__EXCERPTED RECORDS__
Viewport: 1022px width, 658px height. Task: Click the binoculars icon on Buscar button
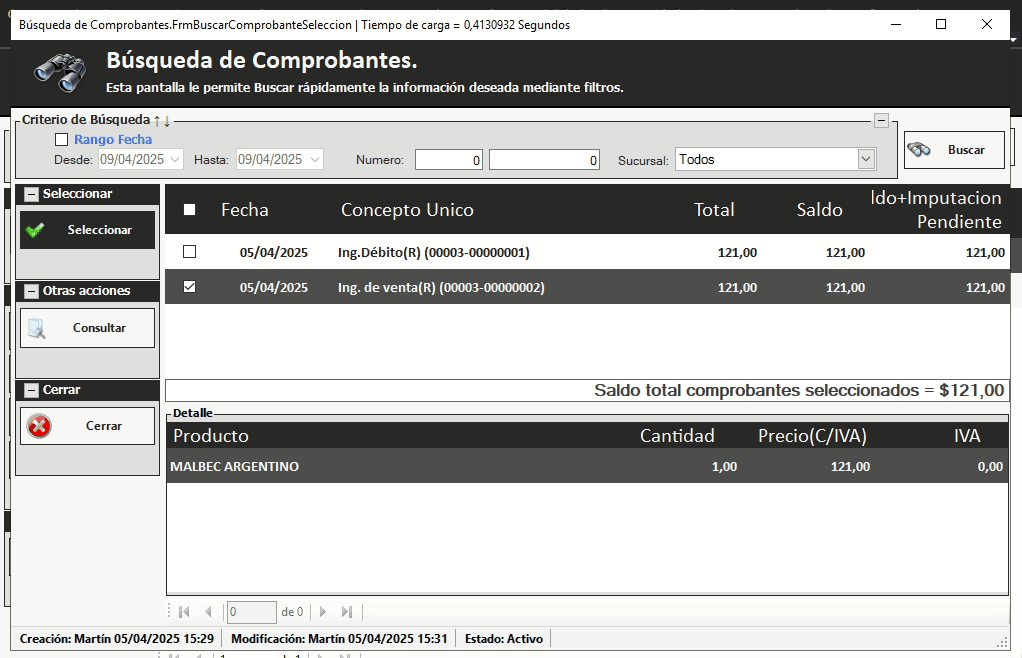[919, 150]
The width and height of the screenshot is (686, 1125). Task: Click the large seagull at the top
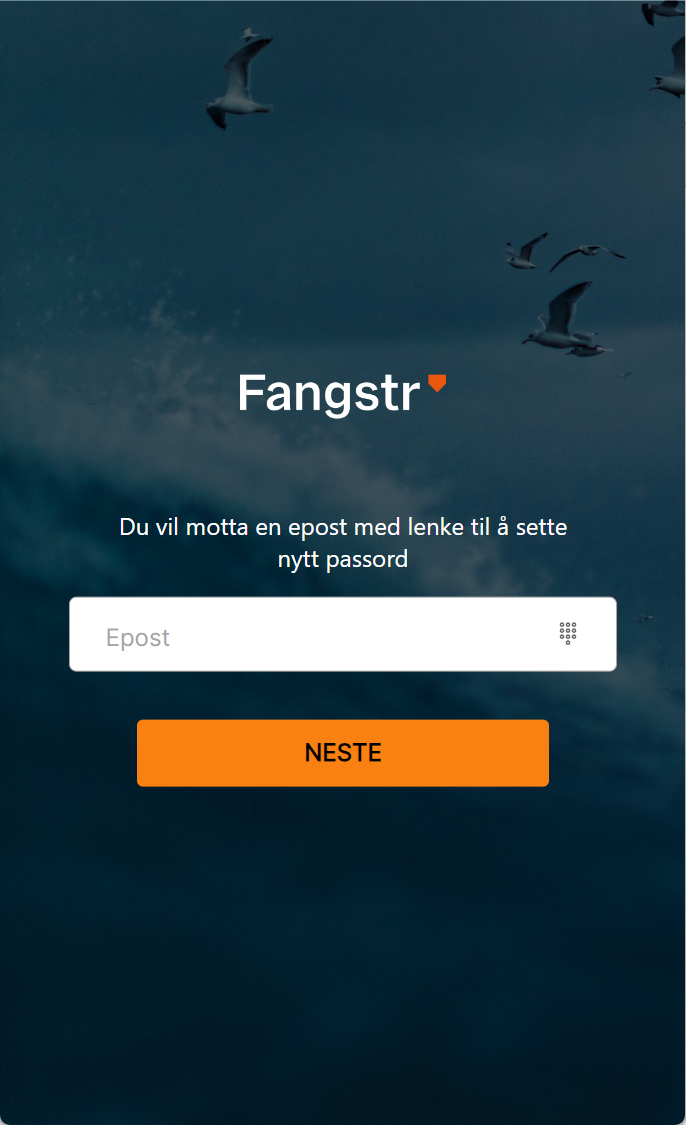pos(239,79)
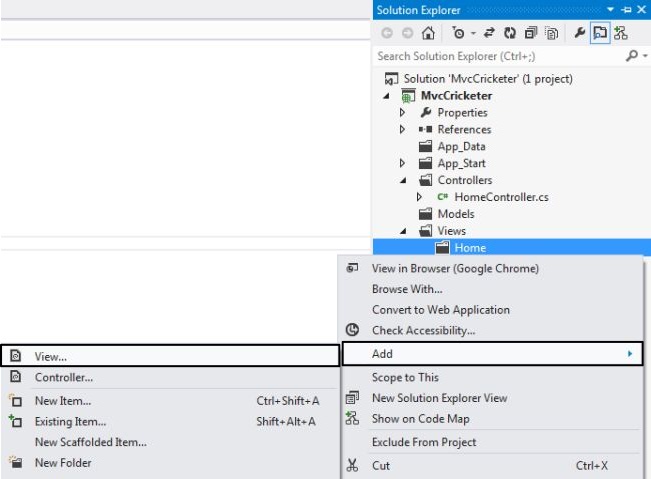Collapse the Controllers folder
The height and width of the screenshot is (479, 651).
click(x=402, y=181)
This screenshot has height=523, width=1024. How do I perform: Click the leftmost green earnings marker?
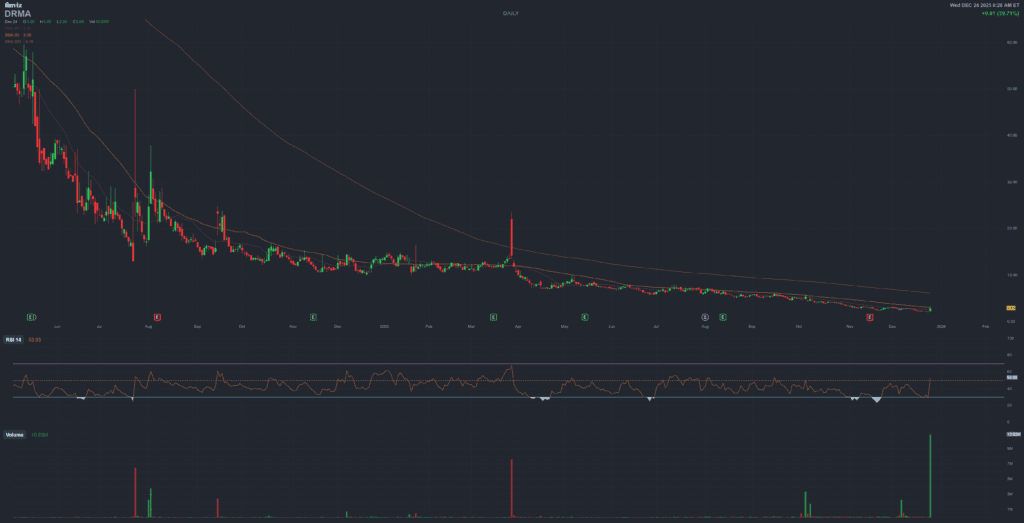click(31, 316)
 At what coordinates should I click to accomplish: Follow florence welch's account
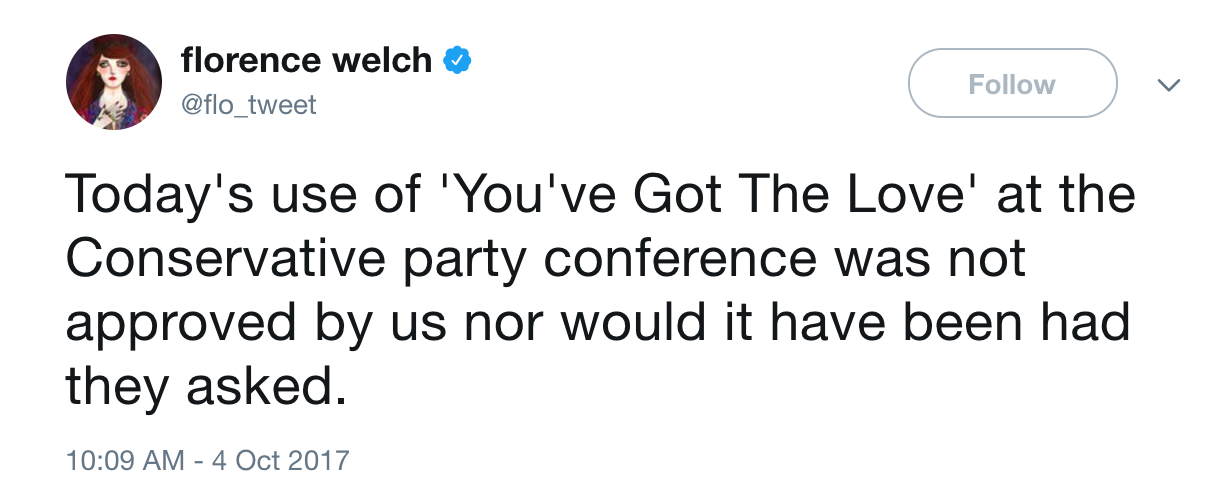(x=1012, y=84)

__AIM OF THE TASK__
When a record holds a picture, leave that picture out; copy the rest verbatim.

__SOLUTION TO THIS TASK__
Viewport: 1022px width, 658px height. Task: Click the binoculars icon on Buscar button
[919, 150]
The width and height of the screenshot is (686, 1125). Task: Click the large seagull at the top
pos(239,79)
Collapse the Controllers folder
The height and width of the screenshot is (479, 651).
click(x=402, y=181)
This screenshot has height=523, width=1024. How do I perform: Click the leftmost green earnings marker?
click(31, 316)
 At what coordinates should I click to accomplish: Follow florence welch's account
(x=1012, y=84)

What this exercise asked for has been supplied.